Attention Single Parents: It’s Okay Not to Date
There's a special kind of stigma that comes from being an unattached single parent. In some cases, the pressure to date comes from the outside. Never mind if you and your ex are on friendly terms, doing a great job co-parenting, and both actively involved in your children's lives. You're not living together, and that means your children are lacking in some way. Better find yourself a partner — and your children a “bonus” parent — quick.
If you feel like you need to keep searching for The One despite the fact that you're actually pretty content with your life, you're not alone. I made the decision not to actively date after my first post-divorce relationship imploded and I realized how much time and energy I had wasted. Time and energy that could have been spent on my kids or furthering my own goals. So here are just three of the many reasons single parents may choose not to date.
I don't want a revolving door of people in my children's lives. It's hard enough for children to deal with their parents' breakup or parents who come in and out whenever it's convenient for them. They don't need to wonder how long mom's next boyfriend is going to stick around or what kind of guy will be next.

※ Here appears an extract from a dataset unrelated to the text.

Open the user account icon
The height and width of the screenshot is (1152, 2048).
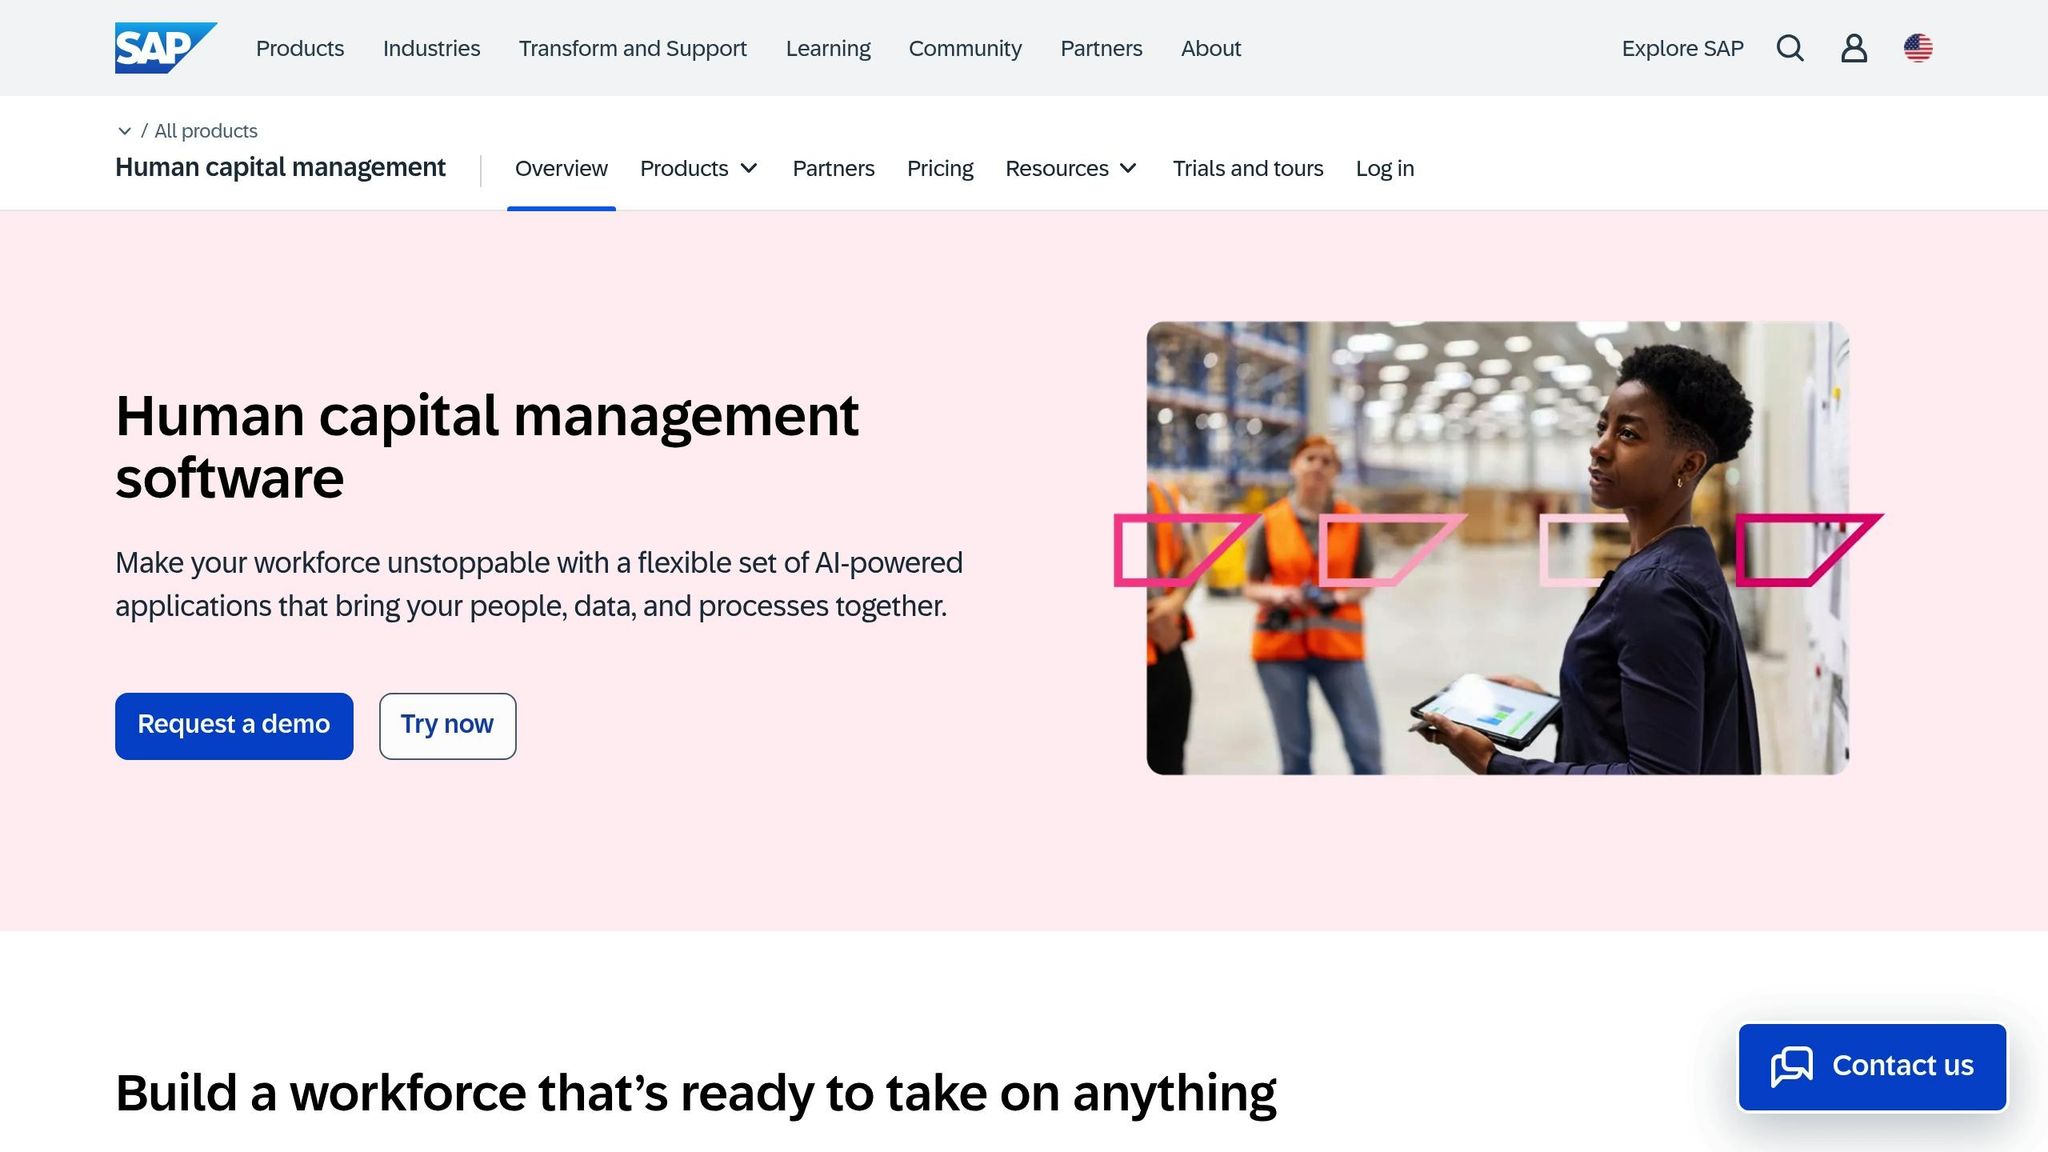tap(1854, 48)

I've got nothing left to give. Single parents are busy people, and they are exhausted in just about every way all the time. From kissing boo-boos and making sure our kids are packed decently healthy lunches to keeping up with the never-ending laundry and providing financially, it's a wonder we manage to keep it together until bed time. (That wonder is a perfect combination of caffeine, chocolate, friends who are willing to listen, and the magic that is Netflix, by the way.) There's no way I have the energy to be emotionally present for a partner or to invest the time and care a healthy relationship requires.
I'm selfish. I've been single and living alone for five years now. I'm used to doing things my way and spending my time how I want to. I want to watch what I want on TV. I want to spend my limited grocery budget on food I like. I want to stretch out in my bed and hog all the covers. If I'd rather leave the house a disaster and take the kids out for an impromptu day at the lake, that's my choice. And I don't like the idea of having to answer to or justify my decisions to anyone else.
You should be dating or in a relationship only if it's a healthy situation for everyone involved and you want to be in a relationship. If you'd rather fly solo for a while — or forever — that's okay too, and don't let anyone tell you different.